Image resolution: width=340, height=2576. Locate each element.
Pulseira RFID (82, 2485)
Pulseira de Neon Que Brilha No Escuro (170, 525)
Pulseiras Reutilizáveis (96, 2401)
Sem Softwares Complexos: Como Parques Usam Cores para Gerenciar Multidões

...

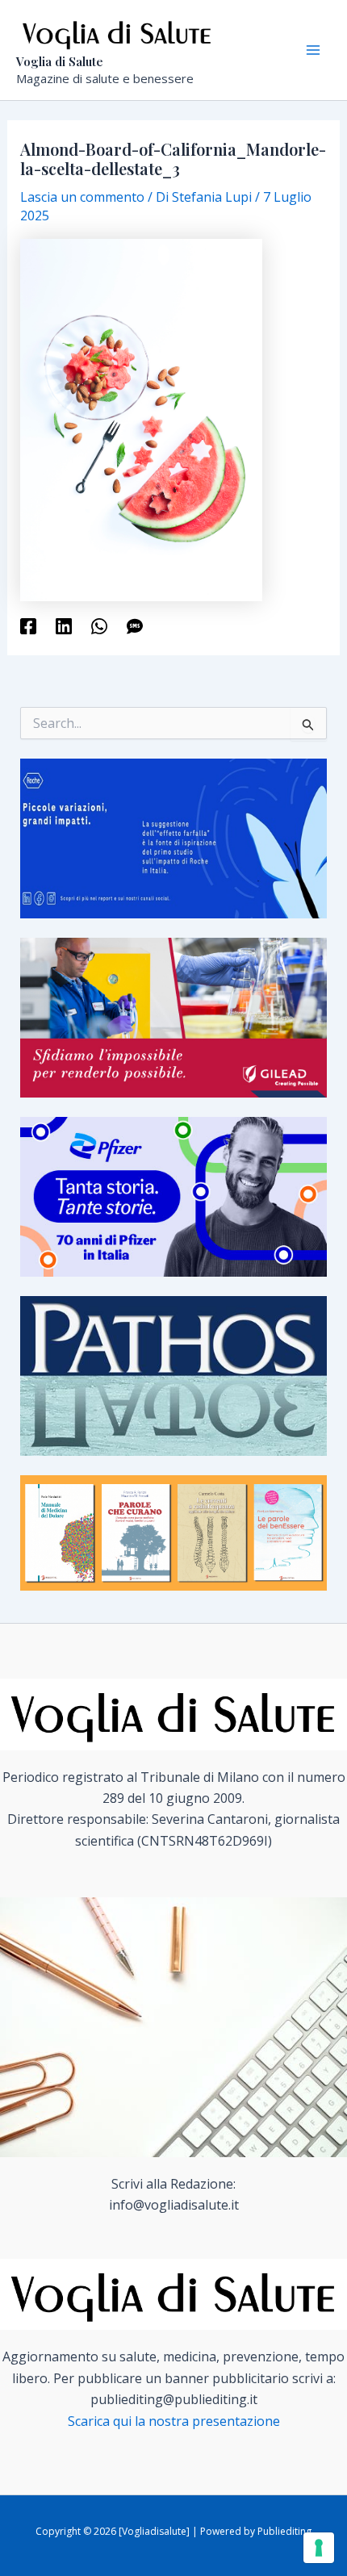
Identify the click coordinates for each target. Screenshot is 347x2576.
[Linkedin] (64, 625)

==

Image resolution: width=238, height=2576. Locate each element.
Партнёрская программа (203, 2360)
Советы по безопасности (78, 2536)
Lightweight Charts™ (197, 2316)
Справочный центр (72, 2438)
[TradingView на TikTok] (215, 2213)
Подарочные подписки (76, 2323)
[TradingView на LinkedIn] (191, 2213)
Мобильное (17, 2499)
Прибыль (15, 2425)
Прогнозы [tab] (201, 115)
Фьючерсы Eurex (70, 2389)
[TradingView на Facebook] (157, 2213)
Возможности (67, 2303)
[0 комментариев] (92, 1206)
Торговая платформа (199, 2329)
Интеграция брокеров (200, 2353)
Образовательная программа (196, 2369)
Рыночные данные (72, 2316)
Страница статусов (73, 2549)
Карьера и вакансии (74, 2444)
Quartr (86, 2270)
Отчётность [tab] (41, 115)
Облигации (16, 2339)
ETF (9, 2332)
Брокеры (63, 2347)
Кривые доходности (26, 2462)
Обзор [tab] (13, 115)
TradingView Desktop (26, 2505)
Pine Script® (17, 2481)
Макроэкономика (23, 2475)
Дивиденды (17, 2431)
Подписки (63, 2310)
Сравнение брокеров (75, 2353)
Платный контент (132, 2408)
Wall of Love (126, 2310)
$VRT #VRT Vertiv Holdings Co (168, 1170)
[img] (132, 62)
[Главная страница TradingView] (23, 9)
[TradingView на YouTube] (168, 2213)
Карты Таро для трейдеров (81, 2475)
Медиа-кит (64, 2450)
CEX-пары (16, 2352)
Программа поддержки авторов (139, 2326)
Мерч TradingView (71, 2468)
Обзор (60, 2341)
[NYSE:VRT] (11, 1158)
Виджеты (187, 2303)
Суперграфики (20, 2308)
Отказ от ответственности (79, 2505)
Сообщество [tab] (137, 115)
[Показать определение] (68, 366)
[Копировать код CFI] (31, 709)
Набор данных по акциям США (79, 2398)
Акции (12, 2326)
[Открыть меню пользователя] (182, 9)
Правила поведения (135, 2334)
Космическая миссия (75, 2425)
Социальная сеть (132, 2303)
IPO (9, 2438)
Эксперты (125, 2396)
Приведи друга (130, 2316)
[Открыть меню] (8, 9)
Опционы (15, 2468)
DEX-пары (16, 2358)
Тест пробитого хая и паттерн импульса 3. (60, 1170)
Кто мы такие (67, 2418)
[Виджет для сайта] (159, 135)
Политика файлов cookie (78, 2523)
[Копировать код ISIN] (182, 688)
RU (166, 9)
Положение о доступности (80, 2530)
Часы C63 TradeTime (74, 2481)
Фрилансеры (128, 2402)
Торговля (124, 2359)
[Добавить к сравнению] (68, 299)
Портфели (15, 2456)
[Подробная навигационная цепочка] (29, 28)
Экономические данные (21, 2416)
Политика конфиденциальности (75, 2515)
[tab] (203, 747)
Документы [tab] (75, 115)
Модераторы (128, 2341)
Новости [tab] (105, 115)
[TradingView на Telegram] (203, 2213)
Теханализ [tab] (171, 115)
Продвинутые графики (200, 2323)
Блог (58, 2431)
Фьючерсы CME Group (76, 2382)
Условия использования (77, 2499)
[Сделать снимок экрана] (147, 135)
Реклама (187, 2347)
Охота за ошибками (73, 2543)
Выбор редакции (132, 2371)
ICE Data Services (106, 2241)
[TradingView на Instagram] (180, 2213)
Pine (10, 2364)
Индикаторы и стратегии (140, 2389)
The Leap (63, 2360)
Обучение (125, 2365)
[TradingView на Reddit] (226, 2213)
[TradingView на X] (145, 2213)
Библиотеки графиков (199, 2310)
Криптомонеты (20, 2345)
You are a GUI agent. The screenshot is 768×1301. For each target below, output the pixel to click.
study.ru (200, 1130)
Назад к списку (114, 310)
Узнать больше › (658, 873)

- Exercise goal: Scan the material for "Image" and copy the lines that hold it.

- Solution for this exercise:
Image resolution: width=340, height=2576. Locate each element.
Image resolution: width=238, height=2576. Locate each element.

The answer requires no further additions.